About this guide
This page explains anti-anxiety medicines in general terms, including an important safety caution, to support informed conversations with a prescriber. It does not give doses or recommend specific medicines. The caution about dependence below is especially important in our region, where some of these medicines are sometimes obtained informally, which is unsafe.
What they are, and an important distinction
When people think of anti-anxiety medication, they often picture fast-acting sedatives, but the picture is more nuanced and the distinction matters for safety. For ongoing anxiety conditions, the medicines most often recommended are actually antidepressants (see our antidepressants guide), particularly SSRIs, which treat anxiety effectively over time without the dependence risk of sedatives. They are usually the medication of first choice for conditions like generalised anxiety, panic disorder and social anxiety.
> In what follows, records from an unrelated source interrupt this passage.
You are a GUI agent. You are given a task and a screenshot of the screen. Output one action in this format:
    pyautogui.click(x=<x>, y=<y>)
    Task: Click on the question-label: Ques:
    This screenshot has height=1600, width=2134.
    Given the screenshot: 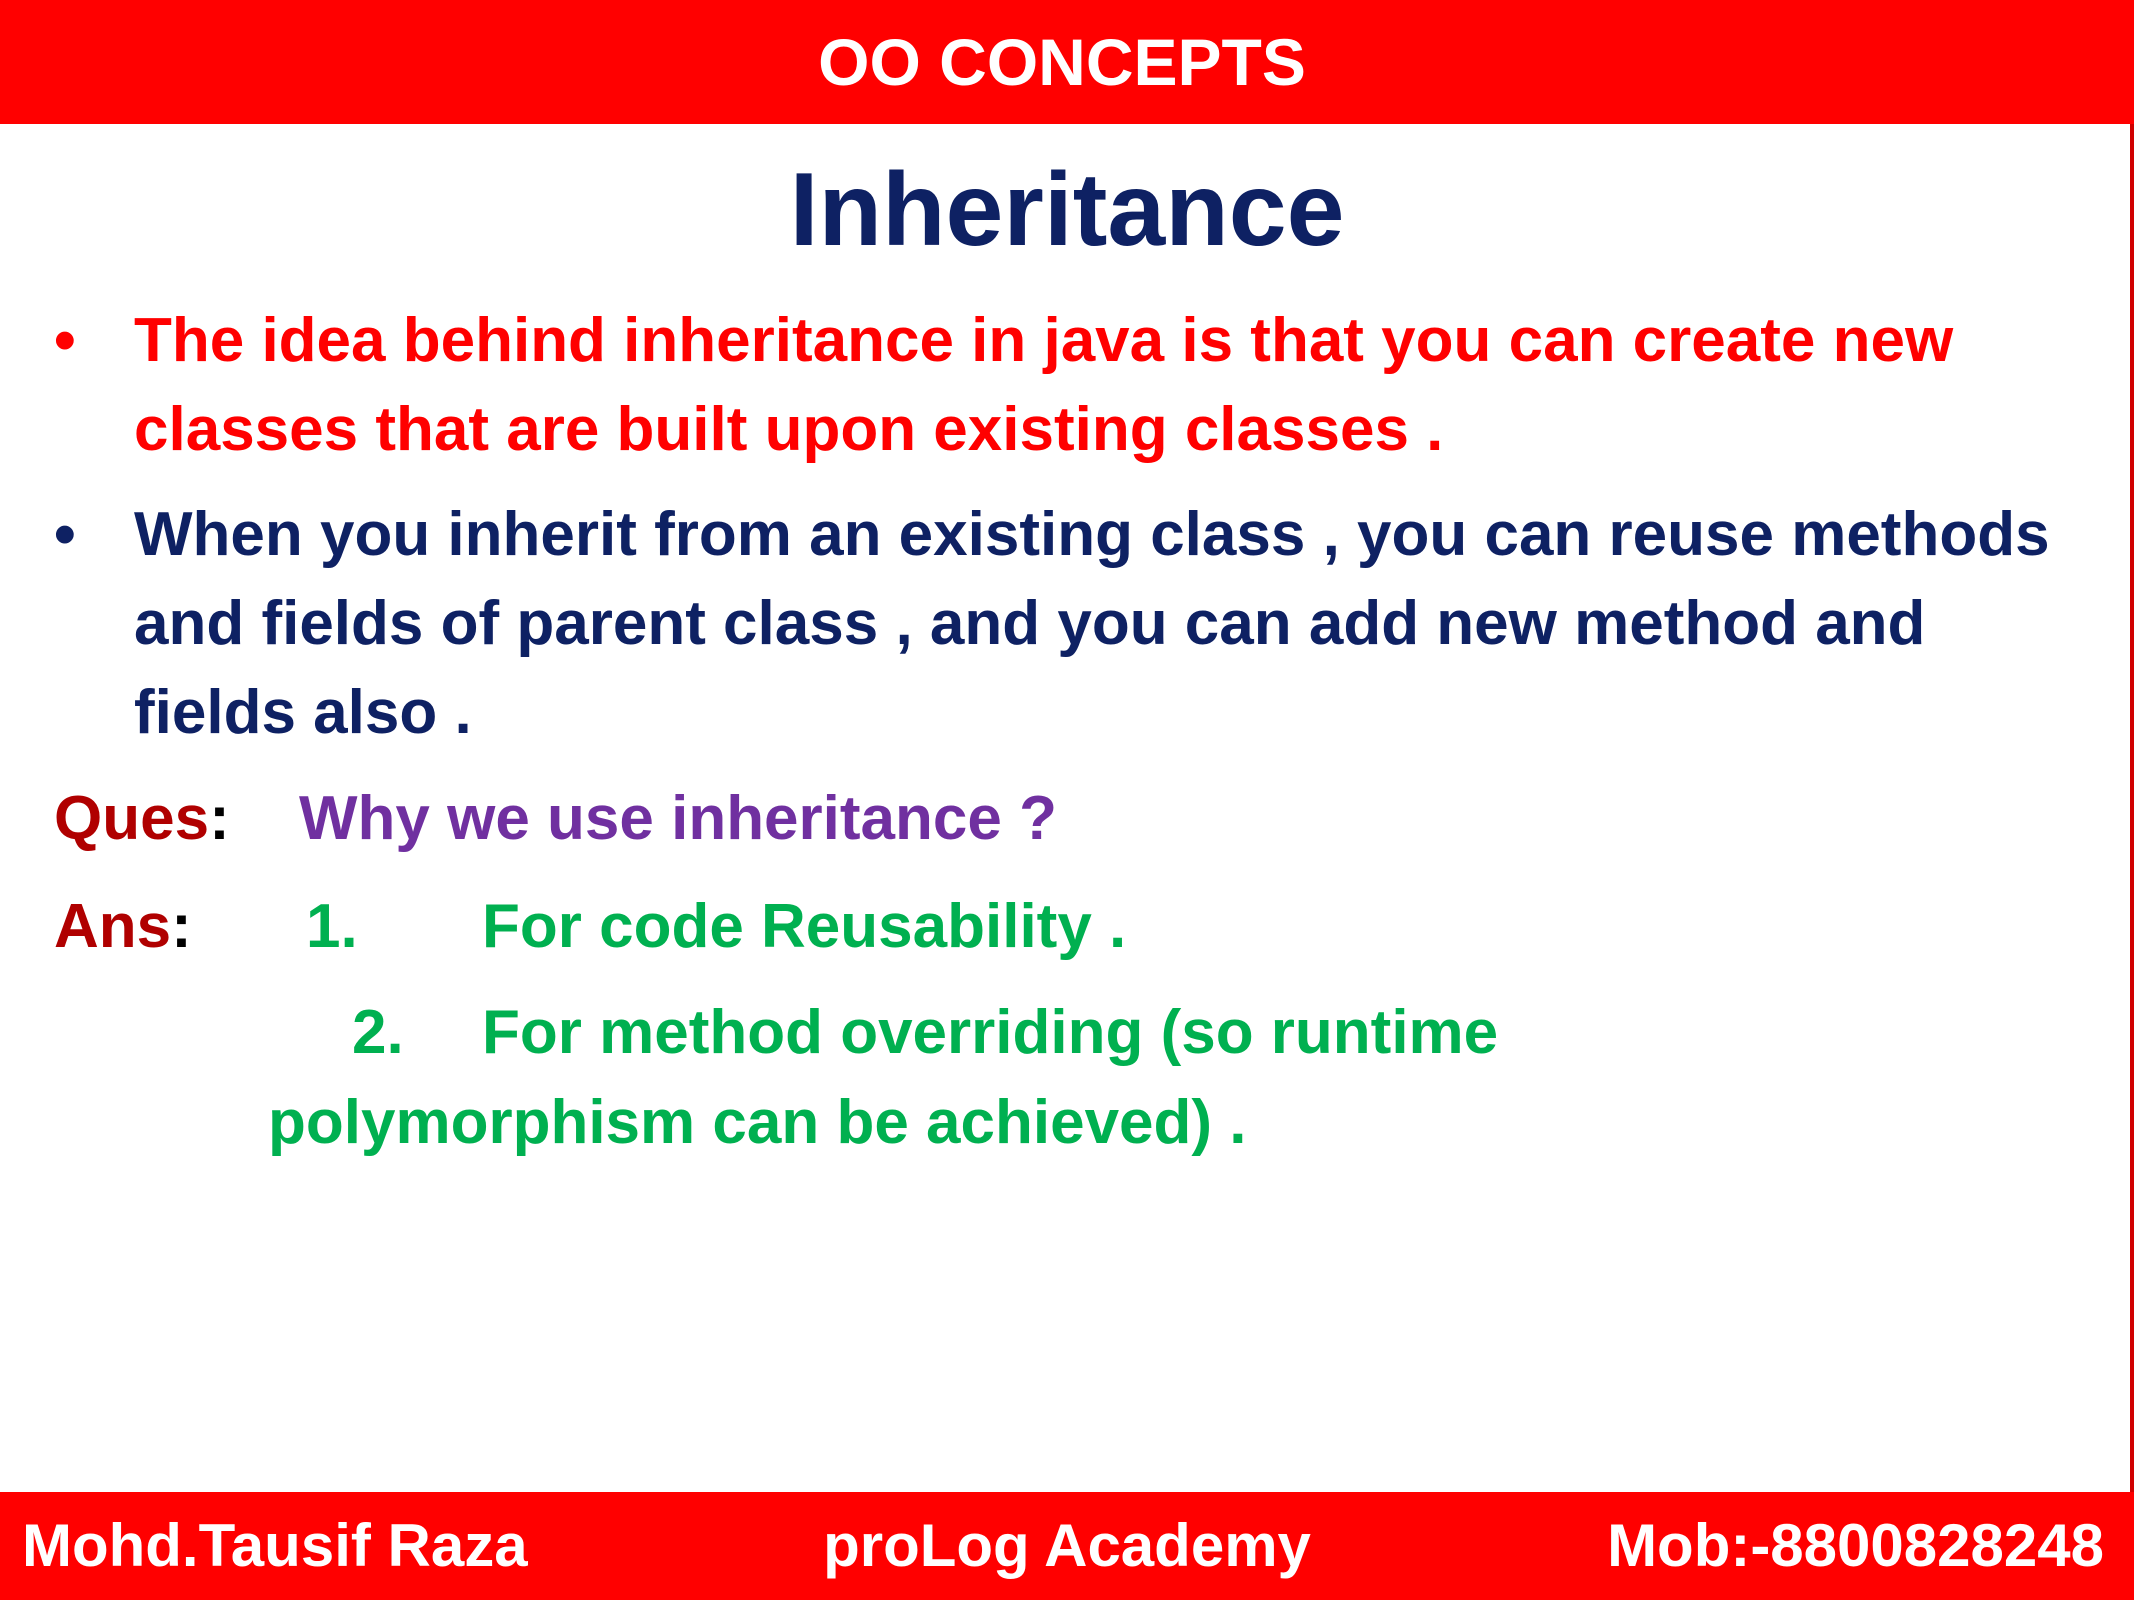 What is the action you would take?
    pyautogui.click(x=142, y=818)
Separately, there is a group of fast-acting sedative medicines, the benzodiazepines, that relieve acute anxiety quickly. These have an important role in specific short-term situations, but they carry a real risk of tolerance and dependence with regular use, which is why they are generally recommended only for short periods and with caution.
The benzodiazepine caution
Because this matters so much, it is worth being clear. Benzodiazepines work quickly and can be genuinely helpful for short-term, severe anxiety or in a crisis. But with regular use over weeks, the body adapts, the effect lessens, and stopping can cause difficult withdrawal, so dependence can develop. They can also be dangerous combined with alcohol or certain other substances, and risky in older people. For these reasons, good practice limits them to short-term use, and ongoing anxiety is better treated with antidepressants and therapy. They should never be taken long-term without careful medical oversight, never combined with alcohol, and never obtained informally.
What to expect
If an antidepressant is used for anxiety, the expectations are as described in our antidepressants guide: some weeks to full effect, and best results often combined with therapy. If a fast-acting medicine is used short-term, the prescriber should be clear about the limited duration and the plan to stop. In all cases, therapy such as CBT is a highly effective, non-medication treatment for anxiety, used alone or alongside medicine.
Important things to know
Medication is one option among several for anxiety, and talking therapy is often equally or more effective for the long term. For ongoing anxiety, be cautious of relying on fast-acting sedatives; ask your prescriber about longer-term options. Never take these medicines long-term without oversight, never combine them with alcohol, never take someone else's, and never buy them informally.
When to seek help
If anxiety is affecting your life, speak with a doctor about the options, which include therapy as well as medication. If you are already using a sedative medicine regularly and are worried about dependence, raise it with your prescriber rather than stopping suddenly, as stopping needs to be done carefully. Our anxiety guides and Get Support page can help.
Sources
- Bandelow, B., et al. (2017). Treatment of anxiety disorders. Dialogues in Clinical Neuroscience, 19(2), 93-107.
- Baldwin, D. S., et al. (2013). Benzodiazepines: Risks and benefits. Journal of Psychopharmacology, 27(11), 967-971.